Each subject in the study received MDT from a qualified MDT physical therapist for 20 to 40 minutes, up to twice a week. The intervention included physical evaluations, a discussion of the patient’s medical history, and MDT-classified managements. Follow-up visits addressed any problems with the therapy, and appropriate adjustments of the techniques were made. The MDT visits were conducted for approximately one month, and a baseline questionnaire was completed by the subjects at the beginning of treatment and in a follow-up consultation, one month after the end of their treatment period. The Health Education Impact Questionnaire and the Self-monitoring and Insight and Skill and Technique Acquisition scores rated the subjects’ answers to compare the proportion of subjects who demonstrated a positive “reliable change” in self-monitoring, insight about their conditions, and the ability to self-manage their symptoms after having undergone MDT.

 

Improvement in Self-Monitoring and Self-Management Skills Post-MDT

The results of the study indicated a significant improvement in the subjects’ abilities to self-monitor, have insight into, and manage their own musculoskeletal disorders after a series of MDT treatments over the course of one month. In addition to gaining valuable insight into and ways to manage their own conditions, more than 71 percent of the study’s participants experienced meaningful improvement in their physical condition after an average of 3.8 MDT sessions.

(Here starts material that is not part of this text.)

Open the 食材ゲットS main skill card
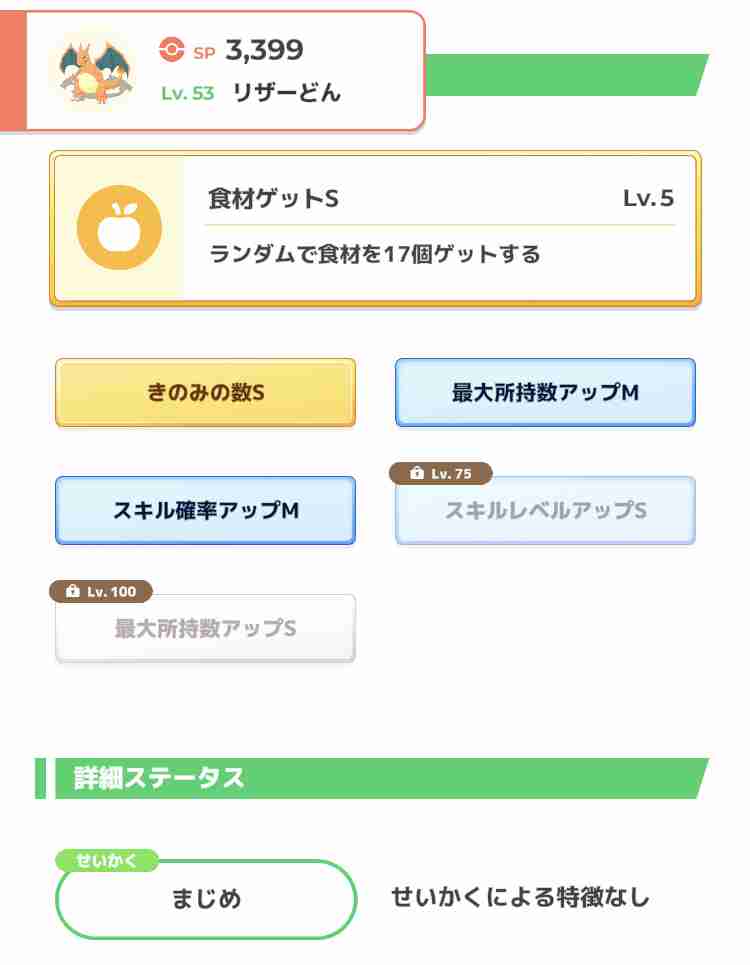The width and height of the screenshot is (750, 965). point(375,228)
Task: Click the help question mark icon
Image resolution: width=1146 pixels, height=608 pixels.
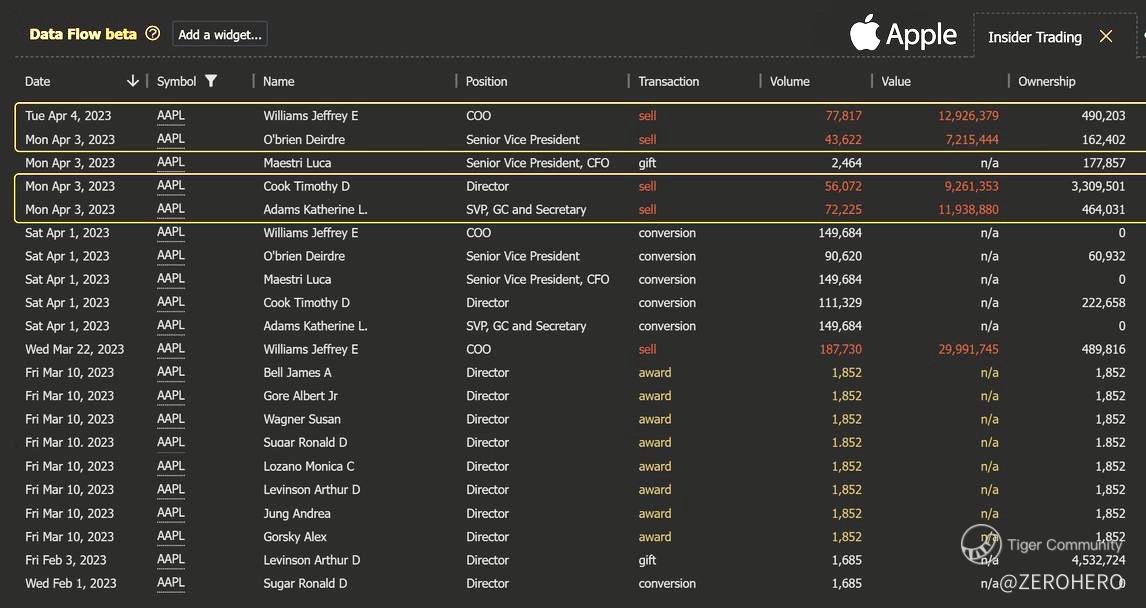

The results of the study compare favorably to previous studies of passive therapeutic forms, where patients receive therapeutic manipulations by their practitioners, without being educated or counseled about the condition being treated. The results of this study indicate that MDT is not only an effective means of treatment for patients with musculoskeletal disorders, but it empowers patients in learning to self-manage and monitor their own symptoms and dysfunction.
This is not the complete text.